### WHAT TO DO
Copy the following records verbatim, keeping every line the same.

### RAW DATA
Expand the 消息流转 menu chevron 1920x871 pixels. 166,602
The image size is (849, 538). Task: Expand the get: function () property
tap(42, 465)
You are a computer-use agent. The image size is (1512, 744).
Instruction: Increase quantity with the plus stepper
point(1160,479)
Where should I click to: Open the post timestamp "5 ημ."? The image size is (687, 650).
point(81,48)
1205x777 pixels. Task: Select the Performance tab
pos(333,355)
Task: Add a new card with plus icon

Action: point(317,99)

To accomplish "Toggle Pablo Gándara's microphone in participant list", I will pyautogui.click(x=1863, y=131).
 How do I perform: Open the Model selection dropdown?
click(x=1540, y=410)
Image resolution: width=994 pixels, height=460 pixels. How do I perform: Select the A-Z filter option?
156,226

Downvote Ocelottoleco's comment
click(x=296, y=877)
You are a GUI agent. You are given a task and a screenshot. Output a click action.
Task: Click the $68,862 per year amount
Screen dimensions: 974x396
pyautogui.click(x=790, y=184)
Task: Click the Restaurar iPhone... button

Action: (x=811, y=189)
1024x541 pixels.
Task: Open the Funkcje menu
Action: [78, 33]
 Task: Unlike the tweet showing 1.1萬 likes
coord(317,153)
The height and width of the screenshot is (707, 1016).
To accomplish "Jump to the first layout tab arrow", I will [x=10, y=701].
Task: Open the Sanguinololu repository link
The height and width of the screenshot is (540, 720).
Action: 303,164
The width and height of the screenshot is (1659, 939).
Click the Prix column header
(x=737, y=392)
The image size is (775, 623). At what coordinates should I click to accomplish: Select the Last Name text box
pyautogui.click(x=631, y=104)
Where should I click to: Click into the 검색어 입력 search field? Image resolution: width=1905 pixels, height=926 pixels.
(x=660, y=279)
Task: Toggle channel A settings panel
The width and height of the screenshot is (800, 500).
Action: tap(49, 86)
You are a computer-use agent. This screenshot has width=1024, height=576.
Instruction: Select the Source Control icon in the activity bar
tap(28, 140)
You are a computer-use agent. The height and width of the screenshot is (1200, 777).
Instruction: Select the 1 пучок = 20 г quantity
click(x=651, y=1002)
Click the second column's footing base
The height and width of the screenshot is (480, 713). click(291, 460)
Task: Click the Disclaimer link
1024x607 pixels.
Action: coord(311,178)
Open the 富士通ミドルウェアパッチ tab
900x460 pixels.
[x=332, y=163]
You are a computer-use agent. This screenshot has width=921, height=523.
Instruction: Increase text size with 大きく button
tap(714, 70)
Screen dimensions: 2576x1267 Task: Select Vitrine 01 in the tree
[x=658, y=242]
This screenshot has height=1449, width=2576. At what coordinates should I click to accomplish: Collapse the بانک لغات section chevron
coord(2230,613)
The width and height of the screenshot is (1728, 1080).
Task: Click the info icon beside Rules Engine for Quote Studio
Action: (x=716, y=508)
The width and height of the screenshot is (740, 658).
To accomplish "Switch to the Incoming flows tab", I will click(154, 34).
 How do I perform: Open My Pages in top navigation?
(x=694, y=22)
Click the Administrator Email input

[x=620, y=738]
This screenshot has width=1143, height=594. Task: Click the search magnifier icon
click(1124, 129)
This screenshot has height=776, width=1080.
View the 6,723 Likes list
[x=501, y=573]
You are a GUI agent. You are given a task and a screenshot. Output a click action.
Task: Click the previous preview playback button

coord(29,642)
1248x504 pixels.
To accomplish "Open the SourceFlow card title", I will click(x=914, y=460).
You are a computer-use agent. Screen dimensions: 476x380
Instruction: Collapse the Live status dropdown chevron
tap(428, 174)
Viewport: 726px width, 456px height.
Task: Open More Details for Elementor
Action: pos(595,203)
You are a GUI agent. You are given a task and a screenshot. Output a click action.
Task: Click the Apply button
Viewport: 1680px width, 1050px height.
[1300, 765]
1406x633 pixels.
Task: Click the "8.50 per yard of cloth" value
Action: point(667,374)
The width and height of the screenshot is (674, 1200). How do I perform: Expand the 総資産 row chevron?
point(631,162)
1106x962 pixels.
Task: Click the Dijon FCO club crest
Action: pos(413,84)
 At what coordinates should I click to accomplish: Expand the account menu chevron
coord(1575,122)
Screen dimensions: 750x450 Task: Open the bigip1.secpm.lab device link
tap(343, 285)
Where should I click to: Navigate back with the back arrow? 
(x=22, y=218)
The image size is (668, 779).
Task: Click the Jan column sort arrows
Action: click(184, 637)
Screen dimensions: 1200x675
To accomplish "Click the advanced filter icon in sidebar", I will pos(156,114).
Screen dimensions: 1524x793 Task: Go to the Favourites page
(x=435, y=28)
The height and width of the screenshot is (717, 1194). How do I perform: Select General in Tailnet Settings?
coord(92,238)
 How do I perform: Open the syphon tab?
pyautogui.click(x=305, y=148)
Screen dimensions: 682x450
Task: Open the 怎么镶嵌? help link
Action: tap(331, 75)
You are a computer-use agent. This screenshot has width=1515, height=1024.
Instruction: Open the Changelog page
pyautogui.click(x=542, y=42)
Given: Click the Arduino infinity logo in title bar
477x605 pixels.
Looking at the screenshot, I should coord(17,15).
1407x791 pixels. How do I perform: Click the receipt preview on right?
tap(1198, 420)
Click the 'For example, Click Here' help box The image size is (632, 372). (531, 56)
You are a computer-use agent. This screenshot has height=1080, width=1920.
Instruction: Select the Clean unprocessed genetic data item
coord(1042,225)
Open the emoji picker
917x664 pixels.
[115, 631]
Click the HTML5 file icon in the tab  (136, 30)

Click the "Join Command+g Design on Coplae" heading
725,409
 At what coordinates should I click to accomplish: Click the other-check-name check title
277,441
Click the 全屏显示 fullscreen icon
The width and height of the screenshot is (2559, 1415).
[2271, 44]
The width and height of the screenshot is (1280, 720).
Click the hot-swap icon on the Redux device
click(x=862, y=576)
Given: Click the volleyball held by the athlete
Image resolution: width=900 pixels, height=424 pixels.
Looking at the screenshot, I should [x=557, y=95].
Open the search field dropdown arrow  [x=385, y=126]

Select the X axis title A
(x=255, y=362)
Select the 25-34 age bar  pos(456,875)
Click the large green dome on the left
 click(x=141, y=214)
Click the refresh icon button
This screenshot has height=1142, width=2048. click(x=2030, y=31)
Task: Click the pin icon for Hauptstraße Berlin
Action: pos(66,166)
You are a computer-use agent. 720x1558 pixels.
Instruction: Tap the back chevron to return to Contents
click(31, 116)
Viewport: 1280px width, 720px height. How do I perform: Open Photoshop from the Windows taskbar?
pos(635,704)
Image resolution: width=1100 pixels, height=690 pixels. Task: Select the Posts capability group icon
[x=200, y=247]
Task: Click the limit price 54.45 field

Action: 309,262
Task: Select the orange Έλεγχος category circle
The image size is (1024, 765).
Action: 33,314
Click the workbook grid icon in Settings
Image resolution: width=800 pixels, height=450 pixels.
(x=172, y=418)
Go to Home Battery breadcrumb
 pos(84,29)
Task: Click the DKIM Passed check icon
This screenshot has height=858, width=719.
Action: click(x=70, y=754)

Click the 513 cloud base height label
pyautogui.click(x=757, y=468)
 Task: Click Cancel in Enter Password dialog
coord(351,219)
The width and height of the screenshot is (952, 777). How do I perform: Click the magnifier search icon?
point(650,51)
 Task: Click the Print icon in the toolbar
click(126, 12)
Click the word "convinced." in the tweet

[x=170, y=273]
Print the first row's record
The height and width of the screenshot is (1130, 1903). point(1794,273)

### THE REPLY
Expand the 消息流转 menu chevron 1920x871 pixels. 166,602
The image size is (849, 538). Task: Expand the get: function () property
tap(42, 465)
You are a computer-use agent. The image size is (1512, 744).
Instruction: Increase quantity with the plus stepper
point(1160,479)
Where should I click to: Open the post timestamp "5 ημ."? The image size is (687, 650).
point(81,48)
1205x777 pixels. Task: Select the Performance tab
pos(333,355)
Task: Add a new card with plus icon

Action: point(317,99)

To accomplish "Toggle Pablo Gándara's microphone in participant list", I will pyautogui.click(x=1863, y=131).
 How do I perform: Open the Model selection dropdown?
click(x=1540, y=410)
Image resolution: width=994 pixels, height=460 pixels. How do I perform: Select the A-Z filter option?
156,226

Downvote Ocelottoleco's comment
click(x=296, y=877)
You are a GUI agent. You are given a task and a screenshot. Output a click action.
Task: Click the $68,862 per year amount
Screen dimensions: 974x396
pyautogui.click(x=790, y=184)
Task: Click the Restaurar iPhone... button

Action: (x=811, y=189)
1024x541 pixels.
Task: Open the Funkcje menu
Action: [78, 33]
 Task: Unlike the tweet showing 1.1萬 likes
coord(317,153)
The height and width of the screenshot is (707, 1016).
To accomplish "Jump to the first layout tab arrow", I will [x=10, y=701].
Task: Open the Sanguinololu repository link
The height and width of the screenshot is (540, 720).
Action: 303,164
The width and height of the screenshot is (1659, 939).
Click the Prix column header
(x=737, y=392)
The image size is (775, 623). At what coordinates should I click to accomplish: Select the Last Name text box
pyautogui.click(x=631, y=104)
Where should I click to: Click into the 검색어 입력 search field? Image resolution: width=1905 pixels, height=926 pixels.
(x=660, y=279)
Task: Toggle channel A settings panel
The width and height of the screenshot is (800, 500).
Action: tap(49, 86)
You are a computer-use agent. This screenshot has width=1024, height=576.
Instruction: Select the Source Control icon in the activity bar
tap(28, 140)
You are a computer-use agent. The height and width of the screenshot is (1200, 777).
Instruction: Select the 1 пучок = 20 г quantity
click(x=651, y=1002)
Click the second column's footing base
The height and width of the screenshot is (480, 713). click(291, 460)
Task: Click the Disclaimer link
1024x607 pixels.
Action: coord(311,178)
Open the 富士通ミドルウェアパッチ tab
900x460 pixels.
[x=332, y=163]
You are a computer-use agent. This screenshot has width=921, height=523.
Instruction: Increase text size with 大きく button
tap(714, 70)
Screen dimensions: 2576x1267 Task: Select Vitrine 01 in the tree
[x=658, y=242]
This screenshot has height=1449, width=2576. At what coordinates should I click to accomplish: Collapse the بانک لغات section chevron
coord(2230,613)
The width and height of the screenshot is (1728, 1080).
Task: Click the info icon beside Rules Engine for Quote Studio
Action: (x=716, y=508)
The width and height of the screenshot is (740, 658).
To accomplish "Switch to the Incoming flows tab", I will click(154, 34).
 How do I perform: Open My Pages in top navigation?
(x=694, y=22)
Click the Administrator Email input

[x=620, y=738]
This screenshot has width=1143, height=594. Task: Click the search magnifier icon
click(1124, 129)
This screenshot has height=776, width=1080.
View the 6,723 Likes list
[x=501, y=573]
You are a GUI agent. You are given a task and a screenshot. Output a click action.
Task: Click the previous preview playback button

coord(29,642)
1248x504 pixels.
To accomplish "Open the SourceFlow card title", I will click(x=914, y=460).
You are a computer-use agent. Screen dimensions: 476x380
Instruction: Collapse the Live status dropdown chevron
tap(428, 174)
Viewport: 726px width, 456px height.
Task: Open More Details for Elementor
Action: pos(595,203)
You are a GUI agent. You are given a task and a screenshot. Output a click action.
Task: Click the Apply button
Viewport: 1680px width, 1050px height.
[1300, 765]
1406x633 pixels.
Task: Click the "8.50 per yard of cloth" value
Action: point(667,374)
The width and height of the screenshot is (674, 1200). How do I perform: Expand the 総資産 row chevron?
point(631,162)
1106x962 pixels.
Task: Click the Dijon FCO club crest
Action: pos(413,84)
 At what coordinates should I click to accomplish: Expand the account menu chevron
coord(1575,122)
Screen dimensions: 750x450 Task: Open the bigip1.secpm.lab device link
tap(343, 285)
Where should I click to: Navigate back with the back arrow? 
(x=22, y=218)
The image size is (668, 779).
Task: Click the Jan column sort arrows
Action: click(184, 637)
Screen dimensions: 1200x675
To accomplish "Click the advanced filter icon in sidebar", I will pos(156,114).
Screen dimensions: 1524x793 Task: Go to the Favourites page
(x=435, y=28)
The height and width of the screenshot is (717, 1194). How do I perform: Select General in Tailnet Settings?
coord(92,238)
 How do I perform: Open the syphon tab?
pyautogui.click(x=305, y=148)
Screen dimensions: 682x450
Task: Open the 怎么镶嵌? help link
Action: tap(331, 75)
You are a computer-use agent. This screenshot has width=1515, height=1024.
Instruction: Open the Changelog page
pyautogui.click(x=542, y=42)
Given: Click the Arduino infinity logo in title bar
477x605 pixels.
Looking at the screenshot, I should coord(17,15).
1407x791 pixels. How do I perform: Click the receipt preview on right?
tap(1198, 420)
Click the 'For example, Click Here' help box The image size is (632, 372). (531, 56)
You are a computer-use agent. This screenshot has height=1080, width=1920.
Instruction: Select the Clean unprocessed genetic data item
coord(1042,225)
Open the emoji picker
917x664 pixels.
[115, 631]
Click the HTML5 file icon in the tab  (136, 30)

Click the "Join Command+g Design on Coplae" heading
725,409
 At what coordinates should I click to accomplish: Click the other-check-name check title
277,441
Click the 全屏显示 fullscreen icon
The width and height of the screenshot is (2559, 1415).
[2271, 44]
The width and height of the screenshot is (1280, 720).
Click the hot-swap icon on the Redux device
click(x=862, y=576)
Given: Click the volleyball held by the athlete
Image resolution: width=900 pixels, height=424 pixels.
Looking at the screenshot, I should [x=557, y=95].
Open the search field dropdown arrow  [x=385, y=126]

Select the X axis title A
(x=255, y=362)
Select the 25-34 age bar  pos(456,875)
Click the large green dome on the left
 click(x=141, y=214)
Click the refresh icon button
This screenshot has height=1142, width=2048. click(x=2030, y=31)
Task: Click the pin icon for Hauptstraße Berlin
Action: pos(66,166)
You are a computer-use agent. 720x1558 pixels.
Instruction: Tap the back chevron to return to Contents
click(31, 116)
Viewport: 1280px width, 720px height. How do I perform: Open Photoshop from the Windows taskbar?
pos(635,704)
Image resolution: width=1100 pixels, height=690 pixels. Task: Select the Posts capability group icon
[x=200, y=247]
Task: Click the limit price 54.45 field

Action: 309,262
Task: Select the orange Έλεγχος category circle
The image size is (1024, 765).
Action: 33,314
Click the workbook grid icon in Settings
Image resolution: width=800 pixels, height=450 pixels.
(x=172, y=418)
Go to Home Battery breadcrumb
 pos(84,29)
Task: Click the DKIM Passed check icon
This screenshot has height=858, width=719.
Action: click(x=70, y=754)

Click the 513 cloud base height label
pyautogui.click(x=757, y=468)
 Task: Click Cancel in Enter Password dialog
coord(351,219)
The width and height of the screenshot is (952, 777). How do I perform: Click the magnifier search icon?
point(650,51)
 Task: Click the Print icon in the toolbar
click(126, 12)
Click the word "convinced." in the tweet

[x=170, y=273]
Print the first row's record
The height and width of the screenshot is (1130, 1903). point(1794,273)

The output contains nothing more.